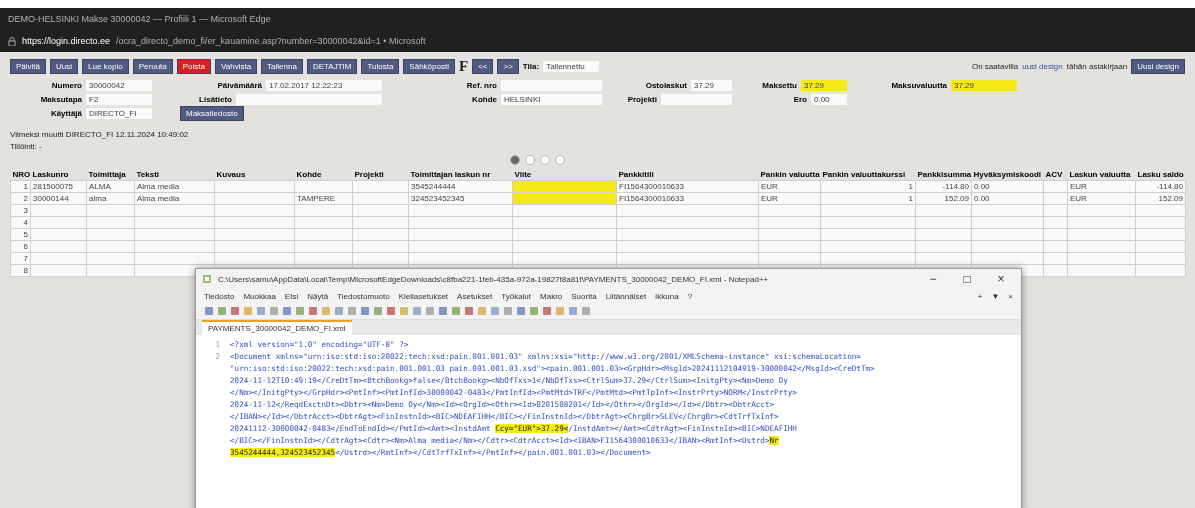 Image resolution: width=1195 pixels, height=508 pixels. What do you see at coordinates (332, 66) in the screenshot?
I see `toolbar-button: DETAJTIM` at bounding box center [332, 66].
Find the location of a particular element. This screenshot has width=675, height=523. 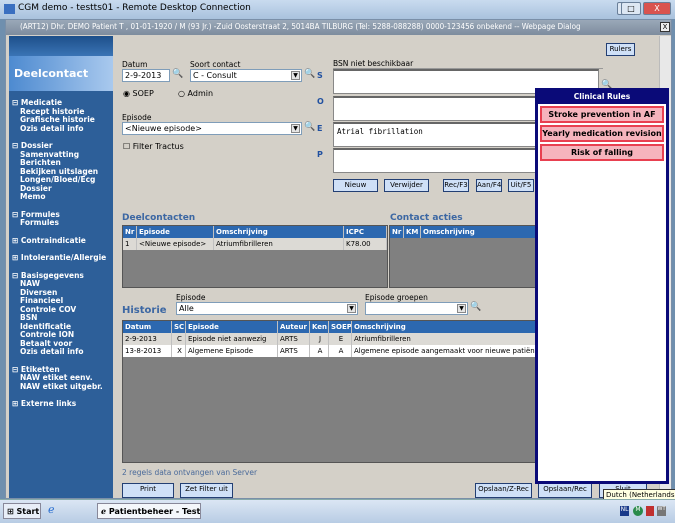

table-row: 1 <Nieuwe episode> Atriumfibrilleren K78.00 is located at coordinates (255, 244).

++++

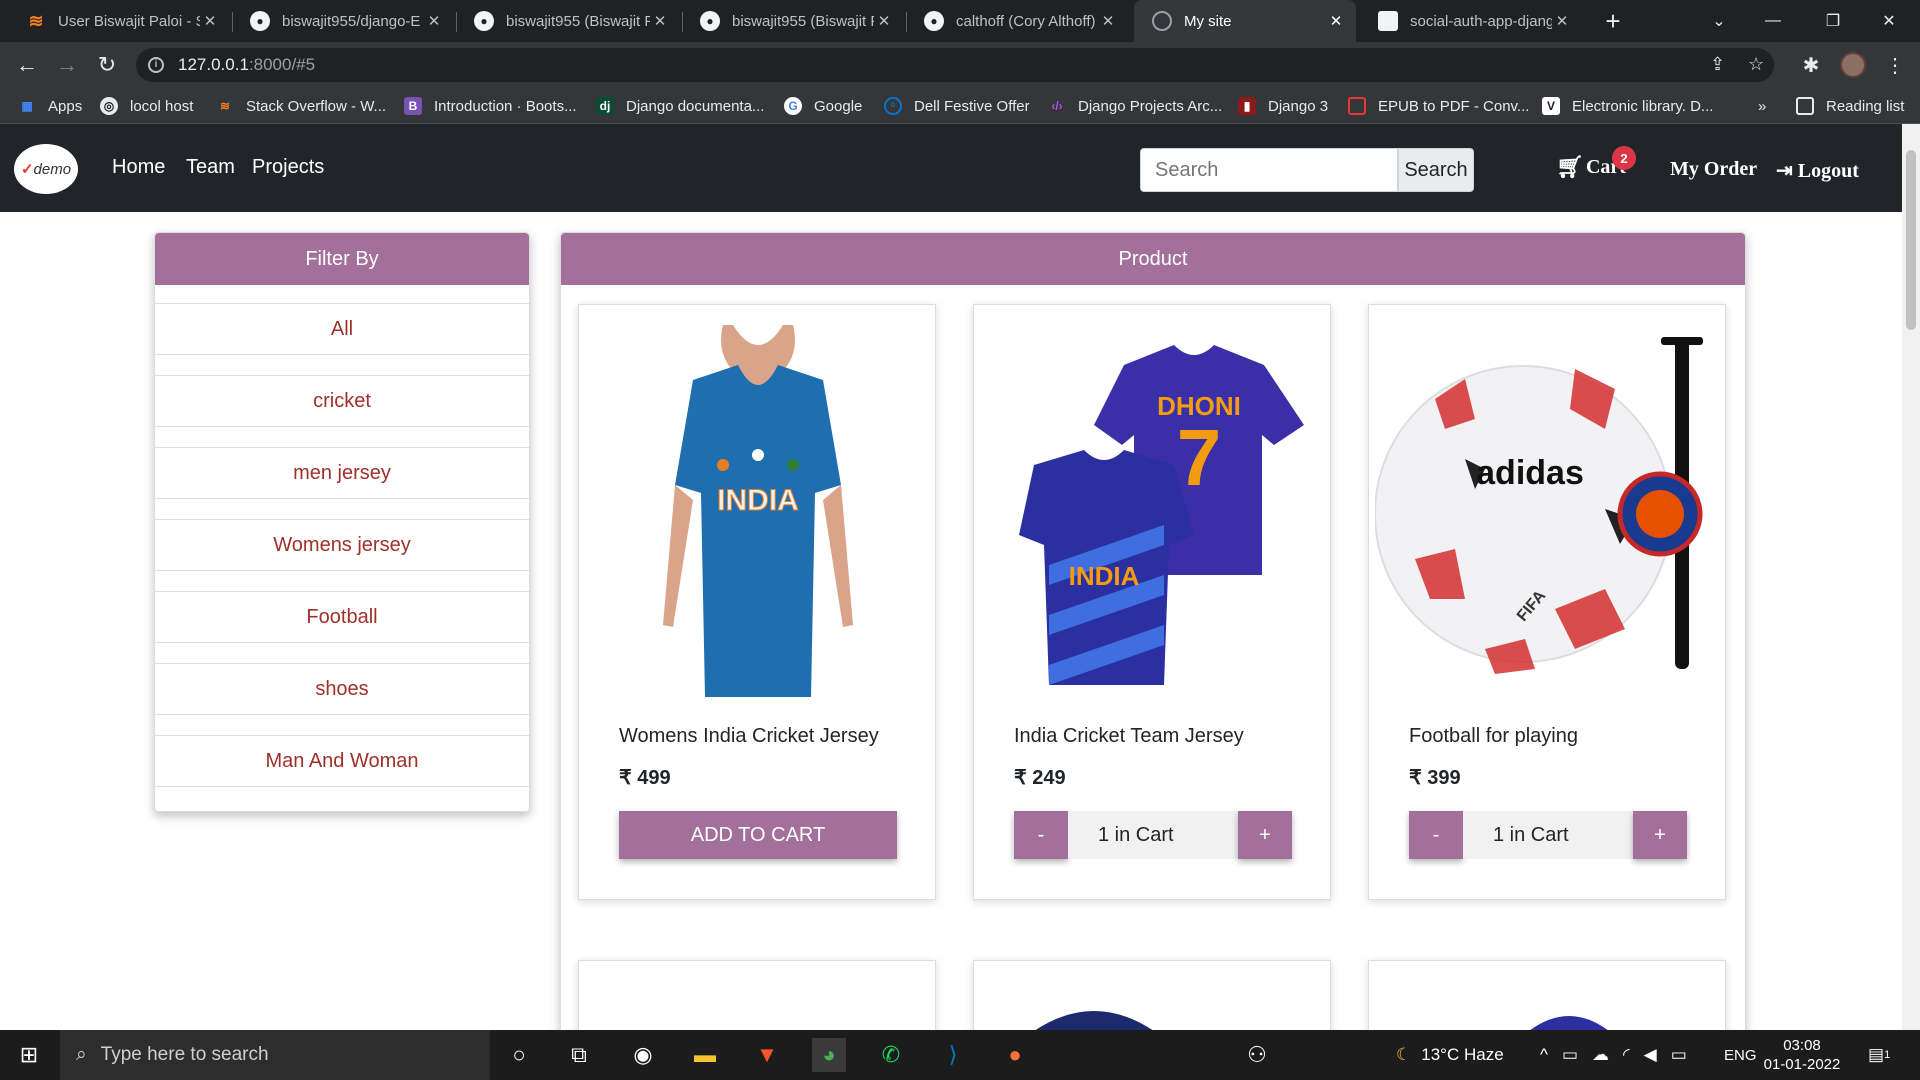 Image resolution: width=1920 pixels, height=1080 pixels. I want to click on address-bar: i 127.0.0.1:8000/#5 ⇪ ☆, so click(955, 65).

++++

- _WHAT YOU NEED TO DO_:
Reproduce word for word the lines of the records from the line with "Find the location" to the line with "table-row: 1 <Nieuwe", both included. Leave the pictures out.

- _FINISHED TASK_:
Find the location of a particular element. This screenshot has width=675, height=523. 

table-row: 1 <Nieuwe episode> Atriumfibrilleren K78.00 is located at coordinates (255, 244).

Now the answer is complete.